The analysis is based on two components. First, the asymmetry between first and second/third person noted above is accounted for in terms of the following markedness constraint that specifically targets non-first person ([-author]) terminal nodes:

(1) *[-author, -singular]

This constraint against the coexponence of certain features triggers fission, i.e. splitting of a terminal node specified for these features into two separate terminals. This defines [-author] and [-singular] as 'antagonistic' features; other features in the affected terminal are 'orthogonal'. The second component of the analysis has to do with the specific operation that splits the terminal node: the two output nodes differ in the specification of the antagonistic features, but share all the orthogonal features. For instance, fission of second plural ergative ([ergative, +participant, -author, -singular]) results in the output nodes [ergative, +participant, -author] and [ergative, +participant, -singular].
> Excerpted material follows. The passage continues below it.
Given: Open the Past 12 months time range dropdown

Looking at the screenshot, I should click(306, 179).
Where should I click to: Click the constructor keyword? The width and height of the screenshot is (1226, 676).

Under this analysis, the so-called plural morpheme resulting from fission is actually specified for case and (partially) for person, in addition to number. In most Basque dialects, this plural morpheme is realized by the allomorphs -e and -te. I show that the distribution of the allomorph -te can only be accounted for in a constrained theory of allomorphy by making reference to the orthogonal (case and person) features present in the output plural morpheme. In addition, dialectal variation in the distribution of -te is the result of the generalization of its featural specification, such that in the more restrictive dialects it is richly specified for orthogonal features, and in the progressively less restrictive dialects it has a gradually poorer specification for these features. This provides evidence for the markedness-based theory of fission sketched above.